То есть он даже не воспринимал это, как несправедливость?
Нет, вот он был таким человеком. Когда он вернулся, он вернулся в 50-м году, потому что бабушка написала письмо Сталину, совсем недавно в семье нашли этот черновик, и это удивительно, но его вернули в 50-м году, в письме, конечно, говорилось о том, что два сына погибли на фронте. Когда люди возвращались оттуда, они ведь не говорили ни о чем, они ничего не рассказывали, они ничего не говорили, и они в большинстве своем не говорили ничего о ненависти к тем, кто стал причиной того, что их жизнь сложилась таким образом, и к тем, кто конкретно написал доносы, и к самой системе. Поэтому я думаю, что вот надо все-таки следовать такой позиции, неслучайно, нельзя жить всю жизнь с ненавистью к тем, кто стал причиной твоих несчастий и несчастий твоих близких — это, конечно, еще страшнее, чем несчастье с тобой самим и с твоими близкими. Но при этом, конечно же, мне кажется, что надо бороться, если есть возможность бороться и отстаивать свое честное имя, то это надо делать, это довольно сложно и, может быть, я в чем-то противоречу сейчас сама себе, но я бы сформулировала свои ответы на эти вопросы именно таким образом.
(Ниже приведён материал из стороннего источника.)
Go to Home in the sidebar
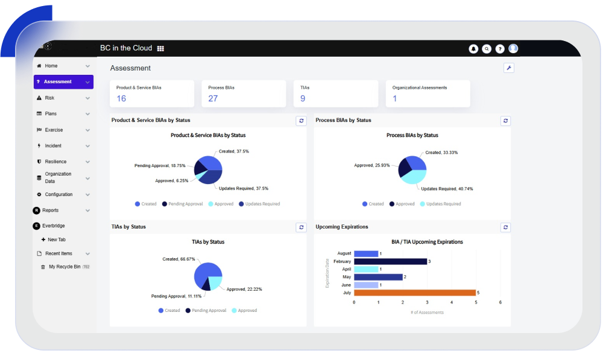603x362 pixels. 51,66
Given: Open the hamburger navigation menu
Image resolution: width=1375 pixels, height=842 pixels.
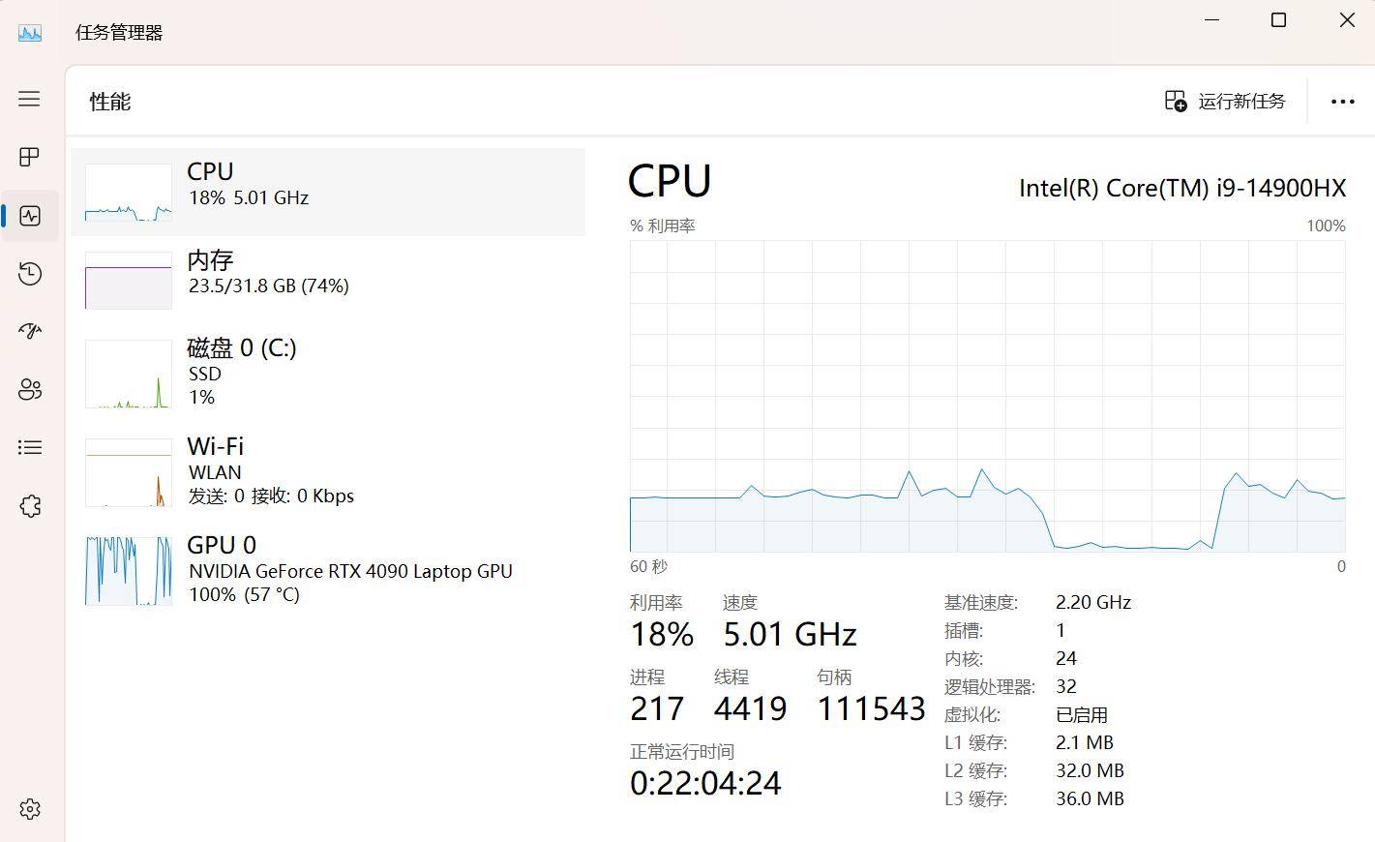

У меня есть еще вопрос, который я вам хотел в теме «Терпение» задать, но спрошу здесь, ничего страшного. Татьяна Александровна Касаткина, наш филолог замечательный, специалист по Достоевскому, она говорит о важности второго прочтения в литературе. Она говорит всегда, что когда мы первый раз (это, в общем-то, мысль не только ее), что когда мы первый раз знакомимся с художественным произведением, ну, в частности с литературным, то мы знакомимся не столько с авторским замыслом, сколько с собой, потому что то, что в нас откликается, это то, что нам понятно, мы при этом первом знакомстве, оно не про произведение, не про авторский замысел, оно про нас скорее: тут мы заплакали, тут мы рассмеялись, а то, что мы не поняли, мы проглядываем. И поэтому она настаивает о важности второго прочтения, вот говоря о литературе, о втором, о третьем и так далее. Мы с ней беседовали на эту тему, я ее пытался поймать тем, что большинство людей большинство книг читали все-таки по одному разу, но тем не менее я с ней согласен в том смысле, что второе прочтение чрезвычайно важно, чем более сложный текст, тем более это важно. Вот как вы думаете, что-то подобное в искусстве, для искусства существует? Вот первое знакомство и его поверхностность, а точнее, сфокусированность на себе, и вот то, что вы говорили так замечательно в начале нашего разговора про замысел авторский, который открывается при втором, третьем… вот насколько применим этот метод для изобразительного искусства?
Конечно же, применим. Что касается литературных произведений, впрочем, это также имеет прямое отношение и к изобразительному искусству, важно второе и третье, четвертое, пятое… И каждый раз логично предположить, что между этими прочтениями проходит какой-то отрезок времени, ты видишь новое, ты считываешь новое, потому что ты уже не тот, которым ты был десять лет назад, двадцать лет назад. Я очень любила и до сих пор люблю перечитывать те книги, которые произвели на меня сильнейшее впечатление, потому что я просто по своей реакции на ту или иную особенность этого текста я познаю самого себя действительно, и я понимаю, как я изменилась по сравнению…
Но это опять первое прочтение получается.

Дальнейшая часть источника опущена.